Work to complete> Identify each line in the material below that contains the string "العنا", and copy those lines.

START Given data

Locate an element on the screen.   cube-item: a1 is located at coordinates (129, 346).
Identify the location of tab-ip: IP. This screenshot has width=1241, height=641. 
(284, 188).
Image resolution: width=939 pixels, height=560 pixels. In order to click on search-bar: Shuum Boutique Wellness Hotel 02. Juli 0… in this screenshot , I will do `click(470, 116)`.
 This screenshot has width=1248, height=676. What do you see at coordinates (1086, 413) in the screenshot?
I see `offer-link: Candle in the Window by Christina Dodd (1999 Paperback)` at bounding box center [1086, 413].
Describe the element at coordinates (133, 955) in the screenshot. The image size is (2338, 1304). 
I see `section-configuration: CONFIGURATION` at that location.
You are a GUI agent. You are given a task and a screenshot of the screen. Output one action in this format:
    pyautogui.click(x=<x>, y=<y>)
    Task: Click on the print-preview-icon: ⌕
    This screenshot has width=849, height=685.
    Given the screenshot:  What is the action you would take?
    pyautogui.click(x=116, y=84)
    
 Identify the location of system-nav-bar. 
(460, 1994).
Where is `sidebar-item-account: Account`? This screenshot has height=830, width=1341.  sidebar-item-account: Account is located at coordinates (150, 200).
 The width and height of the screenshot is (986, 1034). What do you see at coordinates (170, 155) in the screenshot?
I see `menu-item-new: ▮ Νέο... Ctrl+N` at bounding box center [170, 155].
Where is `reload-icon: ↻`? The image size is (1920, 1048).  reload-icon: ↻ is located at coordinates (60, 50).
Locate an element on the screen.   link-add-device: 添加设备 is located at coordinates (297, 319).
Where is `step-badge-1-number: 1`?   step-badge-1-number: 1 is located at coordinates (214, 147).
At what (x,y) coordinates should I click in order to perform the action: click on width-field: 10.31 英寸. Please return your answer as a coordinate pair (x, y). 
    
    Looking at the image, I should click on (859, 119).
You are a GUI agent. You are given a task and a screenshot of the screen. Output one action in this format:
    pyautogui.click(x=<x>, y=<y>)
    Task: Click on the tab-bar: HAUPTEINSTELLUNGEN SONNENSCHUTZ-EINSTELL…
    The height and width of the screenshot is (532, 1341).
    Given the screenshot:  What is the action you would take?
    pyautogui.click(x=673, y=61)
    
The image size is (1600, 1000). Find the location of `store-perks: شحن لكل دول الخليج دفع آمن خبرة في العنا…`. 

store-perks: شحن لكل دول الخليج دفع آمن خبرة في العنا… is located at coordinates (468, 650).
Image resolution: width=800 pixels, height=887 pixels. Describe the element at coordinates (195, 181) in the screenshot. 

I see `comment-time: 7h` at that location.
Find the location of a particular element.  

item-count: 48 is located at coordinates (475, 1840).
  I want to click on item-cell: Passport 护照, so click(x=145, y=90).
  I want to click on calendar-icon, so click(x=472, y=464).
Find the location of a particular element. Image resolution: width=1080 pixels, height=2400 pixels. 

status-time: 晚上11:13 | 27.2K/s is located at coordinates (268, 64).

END Given data

Written response>
The image size is (1600, 1000). Find the location of `store-perks: شحن لكل دول الخليج دفع آمن خبرة في العنا…`. 
store-perks: شحن لكل دول الخليج دفع آمن خبرة في العنا… is located at coordinates (468, 650).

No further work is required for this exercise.